The grandeur of the world comes from the grandeur of the man who experiences that world. World is rooted in man’s consciousness.

Tree is symbolic of the relation between the inward and the outward, the outward being the reflection of the inward. The roots of a tree look like its branches. The ground is the ground of reflection. The root of a tree is reflected in the outward form of the tree, and the outward form reflects the inward root. The outward is the mirror image of the inward, as the tree is the mirror image of its root. The deeper and the wider the roots penetrate, the higher the tree reaches.

A man of depth is the highest of all men. Depth does not come by accumulation of information, as if information were the same thing as knowledge. A knife can both save and kill. Books do the same; the avid reader is more likely to turn ignorant than wise.

Truth dwells in the depths of the self; it demands inward attention rather than outward distraction. Reading of someone else’s ideas and opinions should only have a negative function; it should only show us that “this, too, is not it.”

Everything we find in the world we ourselves put there in the first place.

One who is lost in the ideas and opinions of great men cannot see himself becoming one.

The heart of a man is the root of the world in which he lives; the outward courage and nobility reflects the inward strength and purity. The noble man is detached yet sensitive to aesthetic and intellectual subtleties. Detachment and objectivity is the highest virtue: “Objectivity is the prerogative of the human state.”

The garden of the self is to be treated with utmost care and respect, for the self is a gift, not a possession. Presence is a present; to accept it is to be present.
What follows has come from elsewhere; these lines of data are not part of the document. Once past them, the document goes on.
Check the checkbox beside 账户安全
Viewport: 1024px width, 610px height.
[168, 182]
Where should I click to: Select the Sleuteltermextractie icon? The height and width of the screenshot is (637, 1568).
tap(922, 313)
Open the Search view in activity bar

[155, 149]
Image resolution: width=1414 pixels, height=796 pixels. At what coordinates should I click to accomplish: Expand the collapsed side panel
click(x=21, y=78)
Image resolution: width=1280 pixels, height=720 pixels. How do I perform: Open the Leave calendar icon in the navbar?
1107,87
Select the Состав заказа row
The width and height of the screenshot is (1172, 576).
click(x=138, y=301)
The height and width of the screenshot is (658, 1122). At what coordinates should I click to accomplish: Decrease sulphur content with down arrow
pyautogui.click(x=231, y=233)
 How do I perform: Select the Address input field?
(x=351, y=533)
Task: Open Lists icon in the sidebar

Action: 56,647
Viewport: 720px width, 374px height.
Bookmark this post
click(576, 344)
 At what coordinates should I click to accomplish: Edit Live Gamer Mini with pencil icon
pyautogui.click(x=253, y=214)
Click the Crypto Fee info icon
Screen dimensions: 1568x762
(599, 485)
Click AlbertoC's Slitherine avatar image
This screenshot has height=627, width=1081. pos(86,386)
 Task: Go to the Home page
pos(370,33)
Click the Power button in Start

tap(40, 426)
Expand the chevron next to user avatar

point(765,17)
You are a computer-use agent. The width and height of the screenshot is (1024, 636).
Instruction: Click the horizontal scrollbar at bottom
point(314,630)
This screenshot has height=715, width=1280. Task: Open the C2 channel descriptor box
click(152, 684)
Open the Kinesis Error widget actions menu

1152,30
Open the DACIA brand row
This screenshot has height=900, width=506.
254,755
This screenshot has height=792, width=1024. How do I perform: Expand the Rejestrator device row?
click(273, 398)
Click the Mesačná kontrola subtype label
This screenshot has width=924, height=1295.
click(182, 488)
Modern science merely restates things with a sophisticated diction; it puts them differently only with a new lure as if it had really explained things. But it is nonetheless an alternative description, pure interpretation, one which acquiring modern tone and linguistic sophistication lacks intellectual depth and rigor: It is an empty shrine with no sense of the sacred, only inviting in in virtue of its transitory lure; but it is in essence a trap for one’s transcendental dignity and integrity.

Man is not something; he is something missing.

Thought is the course of a narrative that is trying to situate man, to localize him, and thus define him one way or another; for ego must have a sense of its location so to protect itself and its comfort zone; without this sense of location, or interested situatedness, which is provided from within the narrative of thought, the ego will fall prey to vertigo, the vertigo of ego.